Folha de S. Paulo
Políticos derrubaram Dilma para se defender da Operação Lava Jato
A editora Todavia acaba de publicar um
livro muito bom: "Operação
Impeachment", de Fernando Limongi.
Trata-se de um dos maiores cientistas políticos brasileiros, autor, com
Argelina Figueiredo, de um trabalho clássico que mostrou que o presidencialismo
de coalizão funcionava bem melhor do que se acreditava.
Em "Operação Impeachment", a proposta
de Limongi é simples: com base exclusivamente em fatos noticiados pela imprensa
(que eram, portanto, de conhecimento dos atores políticos quando tomaram suas
decisões), Limongi conta a história que começa nos conflitos internos do
primeiro mandato de Dilma e desemboca no impeachment.
Há, entretanto, um arcabouço teoricamente informado que conduz o texto.
Quando Limongi descreve as ações de Dilma
ou de seus adversários, está sempre se perguntando: por que aqueles mecanismos
que antes funcionavam no presidencialismo de coalizão não funcionaram em 2016?
Limongi está conversando com sua própria obra e com 30 anos de ciência política
brasileira.
Por outro lado, Limongi não está interessado
nos grandes discursos sobre o impeachment. Não tem maior interesse em discutir
se foi ou não foi golpe: o que lhe interessa é justamente o fato de que as
instituições ainda estavam ali, mas deixaram de funcionar.
Tampouco tem paciência com a historinha
"a gente pegou o PT roubando aí foi lá e derrubou a Dilma". As
delações da Lava Jato mostram um cartel de empreiteiras que funcionava havia
décadas e financiava todo mundo, inclusive todo mundo que fez o impeachment.
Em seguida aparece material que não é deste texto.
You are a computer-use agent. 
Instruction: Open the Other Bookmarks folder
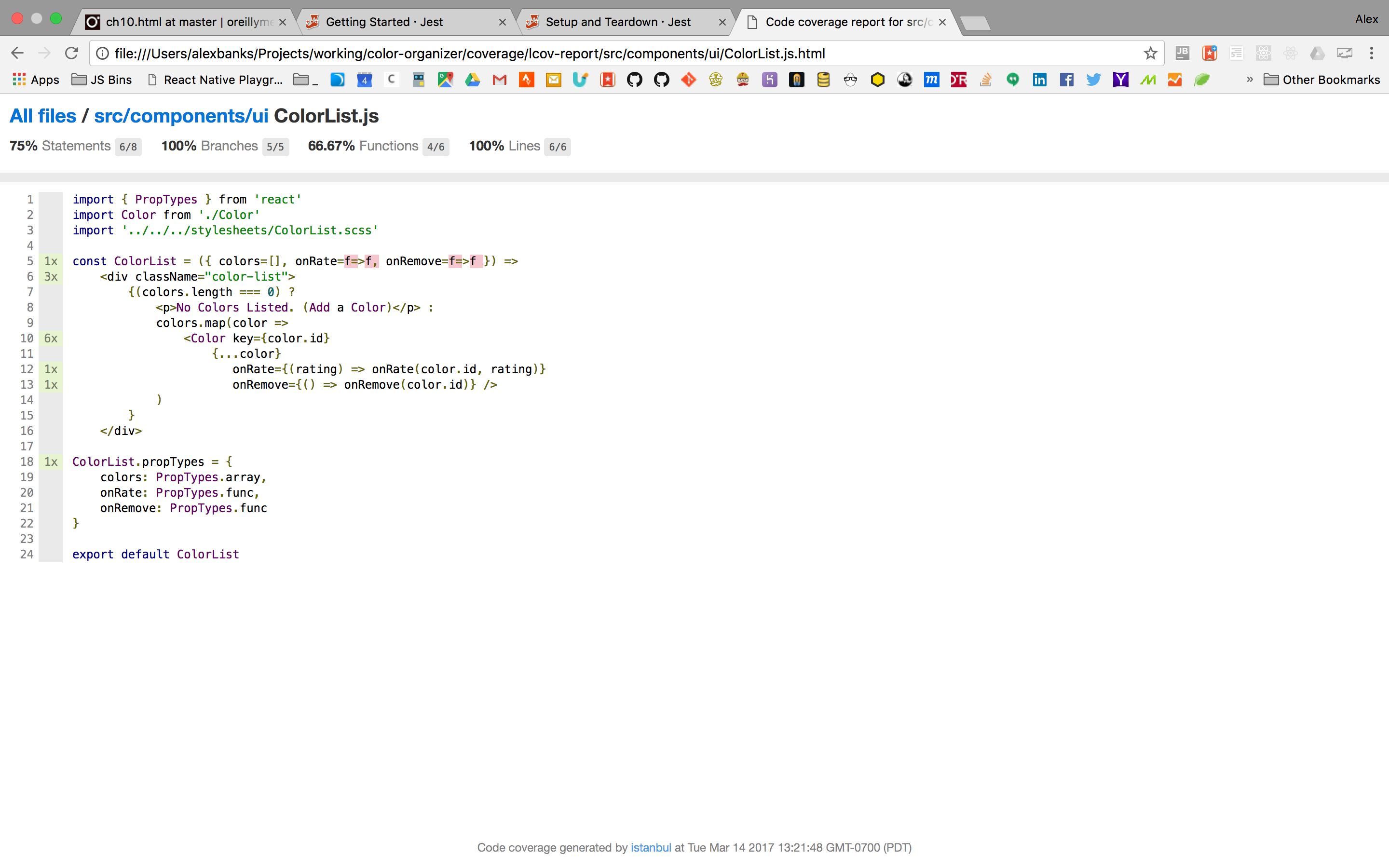point(1322,80)
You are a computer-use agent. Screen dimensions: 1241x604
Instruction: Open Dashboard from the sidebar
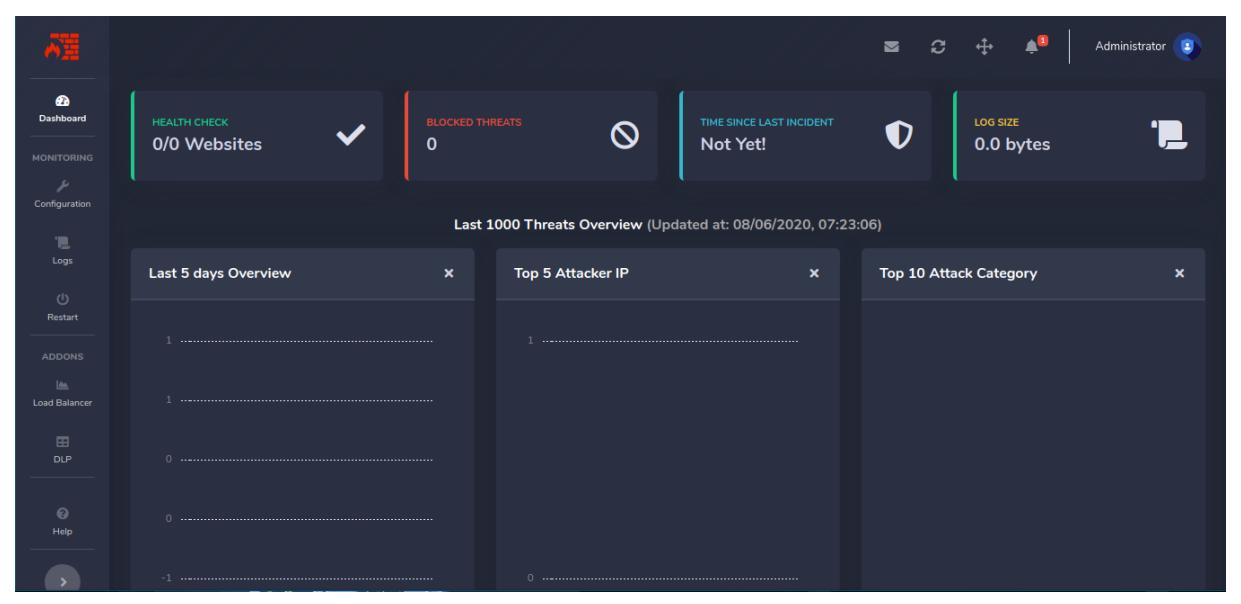(62, 108)
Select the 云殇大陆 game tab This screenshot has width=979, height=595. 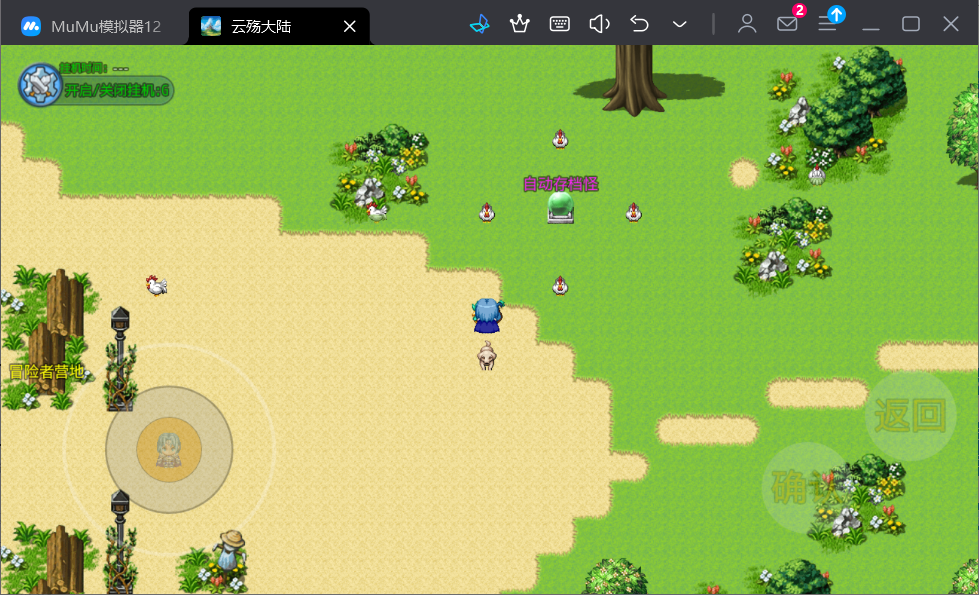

A tese "o problema foi que a Dilma era
inábil" é acolhida com bem mais ressalvas do que de hábito: mesmo que
Dilma tenha falhado, jogou duro contra seus adversários, ganhou por muitos anos
e esteve longe de ser a única que jogou errado.
Limongi também demonstra saudável ceticismo
diante da ideia, comum entre alguns petistas, de que Lula no lugar de Dilma
teria resolvido todas as crises políticas.
Mas se Dilma jogou, por que caiu? A
explicação, segundo Limongi, é a Lava
Jato.
Não porque as descobertas da operação
tenham inspirado um movimento de massas que derrubou a presidente. Os políticos
brasileiros fizeram o impeachment para se defender da Lava Jato, pois não
acreditavam mais que Dilma seria capaz de pará-la.
Leitores
antigos da coluna sabem que essa também é minha interpretação. No
final, a Lava Jato foi mesmo desmontada pela rapaziada que estava do lado
de Deltan
Dallagnol no discurso
da semana passada. Mas a centro-direita que fez o impeachment foi dizimada
na eleição de 2018, com consequências terríveis para a democracia brasileira
daí em diante.
O que o livro de Limongi nos obriga a
perguntar é qual teria sido a reação produtiva do sistema político às
revelações da Lava Jato. Do ponto de vista do interesse racional dos atores que
fizeram o impeachment, que alternativa havia? Aceitar a prisão quando suas
conexões com o cartel das empreiteiras fossem reveladas? Do ponto de vista do
país, só havia as alternativas "acordão" e "cruzada
fratricida"?
De qualquer forma, o livro de Limongi é importante para mostrar que há muito que vale a pena reconstruir no sistema político brasileiro depois de uma década em que raramente desperdiçamos a chance de virar na curva errada.
Será?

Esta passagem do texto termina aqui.